The merged fund, now called Fondo Pensione del Gruppo Intesa Sanpaolo (Fondisp), with more than €10bn in assets under management, has extended Unipol’s asset management mandate for the ‘Conservativo’ sub-fund until 30 June 2028.

As a result of the merger, contributions to the ‘Assicurativo Traditionale’ sub-fund, closed to new members, are automatically redirected to the ‘Stabiltà’ sub-fund, which carries lower costs for the same level of risk, the pension fund said. 

Synergies from the merger with Fondo Pensione Cariplo are expected to reduce costs indirectly charged to members and taken from the pension fund’s assets for financial management expenses across other sub-funds.

Annual costs for the ‘Difensivo’ stood at 0.8%, ‘Bilanciato Rischio Controllato’ at 0.26%, ‘Equilibrato’ at 0.24%, ‘Dinamico’ at 0.30% and ‘Dinamico Futuro Responsabile’ at 0.85%, according to a financial statement submitted to pension regulator Covip on 30 September. All sub-funds are open to new members.

By comparison, 2024 costs ranged from 0.13% for ‘Difensivo’, 0.29% for ‘Bilanciato Rischio Controllato’, 0.32% for ‘Equilibrato’, 0.37% for ‘Dinamico’, and 0.94% for ‘Dinamico Futuro Responsabile’.

The pension fund uses the Total Expense Ratio to measure the impact of financial and administrative costs on assets.

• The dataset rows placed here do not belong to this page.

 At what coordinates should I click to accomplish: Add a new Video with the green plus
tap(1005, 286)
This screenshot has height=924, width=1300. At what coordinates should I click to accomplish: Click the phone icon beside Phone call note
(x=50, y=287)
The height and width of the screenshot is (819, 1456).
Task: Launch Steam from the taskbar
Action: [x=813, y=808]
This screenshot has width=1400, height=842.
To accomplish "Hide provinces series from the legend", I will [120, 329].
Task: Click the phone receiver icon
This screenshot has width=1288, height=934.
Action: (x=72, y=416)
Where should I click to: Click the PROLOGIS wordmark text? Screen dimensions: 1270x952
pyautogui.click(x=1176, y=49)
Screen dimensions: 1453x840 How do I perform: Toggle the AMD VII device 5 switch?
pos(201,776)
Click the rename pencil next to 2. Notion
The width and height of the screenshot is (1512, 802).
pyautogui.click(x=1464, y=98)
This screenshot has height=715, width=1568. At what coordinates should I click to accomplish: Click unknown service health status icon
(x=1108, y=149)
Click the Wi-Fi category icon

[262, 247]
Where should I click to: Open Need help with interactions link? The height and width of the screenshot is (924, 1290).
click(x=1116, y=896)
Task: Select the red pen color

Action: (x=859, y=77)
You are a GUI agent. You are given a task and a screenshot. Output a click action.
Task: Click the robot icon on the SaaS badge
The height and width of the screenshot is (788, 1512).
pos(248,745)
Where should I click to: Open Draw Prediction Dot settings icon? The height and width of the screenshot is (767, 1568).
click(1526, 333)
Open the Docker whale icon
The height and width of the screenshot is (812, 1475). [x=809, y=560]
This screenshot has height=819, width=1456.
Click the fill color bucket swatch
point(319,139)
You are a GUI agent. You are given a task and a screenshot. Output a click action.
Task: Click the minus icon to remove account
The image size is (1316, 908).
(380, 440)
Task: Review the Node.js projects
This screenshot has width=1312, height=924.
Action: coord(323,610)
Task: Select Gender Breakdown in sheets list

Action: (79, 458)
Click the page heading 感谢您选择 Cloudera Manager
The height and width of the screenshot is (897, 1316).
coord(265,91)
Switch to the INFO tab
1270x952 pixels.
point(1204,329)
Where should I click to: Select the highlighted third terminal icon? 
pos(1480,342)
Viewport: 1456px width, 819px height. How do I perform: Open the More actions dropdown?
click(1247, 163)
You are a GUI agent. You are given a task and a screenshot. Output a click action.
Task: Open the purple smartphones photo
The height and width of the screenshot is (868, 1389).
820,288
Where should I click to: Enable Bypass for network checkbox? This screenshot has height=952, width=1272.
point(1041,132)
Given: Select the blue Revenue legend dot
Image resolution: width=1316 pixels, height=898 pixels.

The merger of Intesa Sanpaolo’s defined contribution (DC) and defined benefit (DB) schemes with Fondo Pensioni Cariplo, announced last year, was formalised through a new statute that came into force on 1 October.

Cariplo merged into the Intesa Sanpaolo Group Pension Fund to provide both DB and DC plans, “ensuring efficiency, and long-term sustainability, while fully maintaining the individual guarantees accrued” by members, the fund said.

Fondisp, the new pension fund, is also increasing contribution guarantees for ‘Conservativo’ members from 95% to 100%. Severance payments (Trattamento di fine Rapporto, TFR) will flow into the sub-fund without the explicit consent of members.

The ‘Dinamico Futuro Responsabile’ sub-fund is being renamed ‘Futuro Responsabile’. The fund will continue to diversify and reduce risk by introducing a green bond fund.